New Delhi, Feb 17 (IANS): Amazon documents have revealed the companys strategy to dodge Indias regulators, a global newswire reported on Wednesday.
The report said that two more sellers on the e-commerce giant's India platform – merchants in which Amazon had indirect equity stakes – accounted for around 35 per cent of the platform's sales revenue in early 2019. It means some 35 of Amazon's more than 400,000 sellers in India at the time accounted for around two-third of its online sales, it said.
"Amazon favored big sellers on its India platform – and used them to maneuver around rules meant to protect the country's small retailers from getting crushed by e-commerce giants, internal documents show. As one presentation urged: 'Test the Boundaries of what is allowed by law'," the report said.
Senior Amazon.com Inc executive Jay Carney was preparing for an important meeting with India's Ambassador to the US. The former press secretary to ex-US President Barack Obama was in a note told to highlight the fact that Amazon had committed more than $5.5 billion in investments in India and how it provided an online platform for 400,000-plus Indian sellers.
"But he was cautioned not to divulge that some 33 Amazon sellers accounted for about a third of the value of all goods sold on the company's website. That information, the note advised, was 'sensitive/not for disclosure'," the gobal newswire reported.
"All these information were indeed politically sensitive. If they got out, they could give fresh ammunition to small Indian retailers who allege that Amazon harms their businesses by flouting federal regulations and by favoring a few big sellers. It could have annoyed Prime Minister Narendra Modi, whose political base includes millions of small retailers. And it would have undercut Amazon's public messaging that it is the friend of small businesses in India. As the company says in one marketing slogan in India, it is 'transforming lives, one click at a time'," the report said.

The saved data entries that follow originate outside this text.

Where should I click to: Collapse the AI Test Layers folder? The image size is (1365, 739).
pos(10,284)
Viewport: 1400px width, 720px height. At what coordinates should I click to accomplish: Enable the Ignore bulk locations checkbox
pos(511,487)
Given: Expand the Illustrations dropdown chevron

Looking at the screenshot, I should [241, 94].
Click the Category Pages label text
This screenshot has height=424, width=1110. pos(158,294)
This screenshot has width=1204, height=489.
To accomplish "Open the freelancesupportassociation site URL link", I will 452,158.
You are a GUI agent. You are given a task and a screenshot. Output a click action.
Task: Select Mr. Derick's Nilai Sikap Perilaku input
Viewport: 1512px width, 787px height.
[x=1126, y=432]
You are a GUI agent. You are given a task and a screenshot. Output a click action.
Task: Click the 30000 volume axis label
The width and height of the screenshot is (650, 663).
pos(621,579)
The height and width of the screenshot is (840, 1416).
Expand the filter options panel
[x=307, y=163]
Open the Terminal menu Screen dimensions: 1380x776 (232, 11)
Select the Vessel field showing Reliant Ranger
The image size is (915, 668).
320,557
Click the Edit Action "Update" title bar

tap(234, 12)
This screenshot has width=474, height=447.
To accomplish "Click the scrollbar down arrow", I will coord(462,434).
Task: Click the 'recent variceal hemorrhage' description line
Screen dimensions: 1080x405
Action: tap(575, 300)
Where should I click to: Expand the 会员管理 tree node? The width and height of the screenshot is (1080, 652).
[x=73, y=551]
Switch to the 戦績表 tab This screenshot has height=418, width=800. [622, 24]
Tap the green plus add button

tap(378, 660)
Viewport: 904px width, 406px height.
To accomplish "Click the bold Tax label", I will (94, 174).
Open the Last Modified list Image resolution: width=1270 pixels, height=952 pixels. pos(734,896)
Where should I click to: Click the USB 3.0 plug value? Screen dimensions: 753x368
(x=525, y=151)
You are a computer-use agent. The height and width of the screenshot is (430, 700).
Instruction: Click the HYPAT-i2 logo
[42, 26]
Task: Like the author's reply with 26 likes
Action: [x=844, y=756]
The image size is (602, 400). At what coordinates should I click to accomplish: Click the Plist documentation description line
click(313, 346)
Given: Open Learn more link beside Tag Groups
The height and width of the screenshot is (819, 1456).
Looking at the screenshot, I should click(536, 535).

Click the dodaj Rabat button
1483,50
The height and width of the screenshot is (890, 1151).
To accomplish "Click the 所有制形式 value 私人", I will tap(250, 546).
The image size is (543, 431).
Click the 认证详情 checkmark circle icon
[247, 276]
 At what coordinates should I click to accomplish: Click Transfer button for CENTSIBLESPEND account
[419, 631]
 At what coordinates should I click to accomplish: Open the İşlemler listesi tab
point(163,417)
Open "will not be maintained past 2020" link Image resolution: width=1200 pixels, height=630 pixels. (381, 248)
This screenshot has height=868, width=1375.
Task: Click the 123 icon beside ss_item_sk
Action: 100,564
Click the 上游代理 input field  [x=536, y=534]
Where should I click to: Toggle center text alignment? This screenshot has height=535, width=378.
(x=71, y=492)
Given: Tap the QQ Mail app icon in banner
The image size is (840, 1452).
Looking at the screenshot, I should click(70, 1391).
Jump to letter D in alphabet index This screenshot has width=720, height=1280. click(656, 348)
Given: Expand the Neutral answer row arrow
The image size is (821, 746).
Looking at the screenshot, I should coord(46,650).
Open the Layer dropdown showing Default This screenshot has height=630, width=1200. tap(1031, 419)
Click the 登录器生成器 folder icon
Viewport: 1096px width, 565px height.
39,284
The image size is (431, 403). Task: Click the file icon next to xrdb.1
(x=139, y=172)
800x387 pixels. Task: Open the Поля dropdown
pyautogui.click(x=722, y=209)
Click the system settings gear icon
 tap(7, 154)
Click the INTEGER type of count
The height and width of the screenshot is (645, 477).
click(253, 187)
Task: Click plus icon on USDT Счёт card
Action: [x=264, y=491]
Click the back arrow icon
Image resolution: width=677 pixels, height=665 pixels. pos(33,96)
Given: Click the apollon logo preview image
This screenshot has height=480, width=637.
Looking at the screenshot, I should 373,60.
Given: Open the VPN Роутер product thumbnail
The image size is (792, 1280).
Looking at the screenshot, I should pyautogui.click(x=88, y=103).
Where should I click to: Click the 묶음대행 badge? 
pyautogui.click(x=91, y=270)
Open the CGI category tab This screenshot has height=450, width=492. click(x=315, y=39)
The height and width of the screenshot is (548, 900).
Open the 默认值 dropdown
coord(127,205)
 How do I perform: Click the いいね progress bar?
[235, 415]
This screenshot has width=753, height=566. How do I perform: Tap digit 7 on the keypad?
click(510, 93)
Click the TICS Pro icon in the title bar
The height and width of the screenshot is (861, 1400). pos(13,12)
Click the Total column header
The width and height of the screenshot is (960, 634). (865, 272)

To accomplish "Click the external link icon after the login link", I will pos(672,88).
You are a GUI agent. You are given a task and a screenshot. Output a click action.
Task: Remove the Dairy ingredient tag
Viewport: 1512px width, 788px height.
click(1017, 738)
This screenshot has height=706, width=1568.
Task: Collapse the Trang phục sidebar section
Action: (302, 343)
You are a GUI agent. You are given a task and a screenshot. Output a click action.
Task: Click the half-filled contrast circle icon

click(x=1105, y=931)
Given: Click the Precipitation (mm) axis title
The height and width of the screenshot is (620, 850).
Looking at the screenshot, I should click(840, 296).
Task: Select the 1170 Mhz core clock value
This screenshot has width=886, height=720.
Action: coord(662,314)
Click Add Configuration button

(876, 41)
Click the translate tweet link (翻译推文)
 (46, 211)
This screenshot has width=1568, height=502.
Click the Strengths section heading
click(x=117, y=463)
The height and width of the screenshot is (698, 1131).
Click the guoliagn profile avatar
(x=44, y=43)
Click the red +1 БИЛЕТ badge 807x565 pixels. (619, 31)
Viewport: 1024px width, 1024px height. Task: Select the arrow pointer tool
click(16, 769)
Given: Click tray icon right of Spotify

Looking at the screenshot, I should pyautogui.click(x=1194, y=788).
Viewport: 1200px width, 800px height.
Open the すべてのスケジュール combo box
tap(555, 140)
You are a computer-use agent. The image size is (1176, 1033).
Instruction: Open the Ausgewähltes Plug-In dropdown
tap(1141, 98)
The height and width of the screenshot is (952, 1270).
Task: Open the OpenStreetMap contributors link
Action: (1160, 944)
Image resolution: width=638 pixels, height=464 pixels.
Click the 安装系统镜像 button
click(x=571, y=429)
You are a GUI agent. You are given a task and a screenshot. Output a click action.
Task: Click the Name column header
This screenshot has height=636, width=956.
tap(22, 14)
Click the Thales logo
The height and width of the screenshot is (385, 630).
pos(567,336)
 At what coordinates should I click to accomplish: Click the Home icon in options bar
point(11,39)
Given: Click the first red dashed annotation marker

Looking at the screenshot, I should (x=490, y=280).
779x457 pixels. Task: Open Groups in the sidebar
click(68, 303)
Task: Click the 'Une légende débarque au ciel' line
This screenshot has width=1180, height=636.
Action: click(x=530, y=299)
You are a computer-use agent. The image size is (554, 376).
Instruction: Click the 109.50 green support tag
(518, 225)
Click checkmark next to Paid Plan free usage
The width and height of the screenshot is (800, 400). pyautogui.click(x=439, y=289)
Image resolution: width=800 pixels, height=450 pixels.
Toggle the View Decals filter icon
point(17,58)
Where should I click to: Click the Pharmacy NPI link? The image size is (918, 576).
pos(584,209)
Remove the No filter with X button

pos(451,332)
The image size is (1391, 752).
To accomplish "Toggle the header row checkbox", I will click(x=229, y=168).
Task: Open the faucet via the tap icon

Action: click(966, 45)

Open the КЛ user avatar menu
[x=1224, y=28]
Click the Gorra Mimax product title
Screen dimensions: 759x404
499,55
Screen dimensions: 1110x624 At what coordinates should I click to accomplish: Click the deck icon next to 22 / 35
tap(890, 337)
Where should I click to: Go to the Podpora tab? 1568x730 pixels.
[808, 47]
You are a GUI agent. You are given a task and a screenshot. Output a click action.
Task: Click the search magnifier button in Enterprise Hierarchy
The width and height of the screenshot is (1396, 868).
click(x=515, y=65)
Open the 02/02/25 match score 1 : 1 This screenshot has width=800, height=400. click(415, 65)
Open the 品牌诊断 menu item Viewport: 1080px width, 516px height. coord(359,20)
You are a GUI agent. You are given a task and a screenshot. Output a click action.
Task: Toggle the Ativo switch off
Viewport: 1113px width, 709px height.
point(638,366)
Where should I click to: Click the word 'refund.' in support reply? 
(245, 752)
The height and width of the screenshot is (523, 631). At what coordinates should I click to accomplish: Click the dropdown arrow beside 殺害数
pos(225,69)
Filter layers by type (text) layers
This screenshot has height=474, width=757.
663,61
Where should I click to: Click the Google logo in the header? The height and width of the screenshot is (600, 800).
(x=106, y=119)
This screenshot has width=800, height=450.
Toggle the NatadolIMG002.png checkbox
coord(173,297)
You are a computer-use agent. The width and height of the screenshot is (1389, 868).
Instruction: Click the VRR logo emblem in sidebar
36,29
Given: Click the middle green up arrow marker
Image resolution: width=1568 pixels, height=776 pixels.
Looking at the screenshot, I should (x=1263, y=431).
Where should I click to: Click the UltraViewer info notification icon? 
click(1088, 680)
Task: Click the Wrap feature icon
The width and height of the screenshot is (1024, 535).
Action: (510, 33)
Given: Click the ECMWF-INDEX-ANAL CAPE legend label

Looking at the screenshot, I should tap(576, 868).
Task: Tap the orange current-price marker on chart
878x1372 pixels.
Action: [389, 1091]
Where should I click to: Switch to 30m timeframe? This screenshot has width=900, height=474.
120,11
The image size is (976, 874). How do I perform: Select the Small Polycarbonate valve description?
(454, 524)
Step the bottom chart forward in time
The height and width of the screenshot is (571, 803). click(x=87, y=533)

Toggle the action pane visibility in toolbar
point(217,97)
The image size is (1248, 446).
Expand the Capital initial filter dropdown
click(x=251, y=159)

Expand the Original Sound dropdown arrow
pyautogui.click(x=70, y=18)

What Carney wound up telling the ambassador is unclear. A meeting did take place in April 2019, but neither side would comment on the specifics of the gathering, the report said.
"News of their contents could deepen the risks facing the company as it encounters are intensifying government scrutiny in one of its fastest-growing markets. The documents lay bare that for years, Amazon has been giving preferential treatment to a small group of sellers on its India platform, publicly misrepresented its ties with the sellers and used them to circumvent increasingly tough regulatory restrictions here," it added.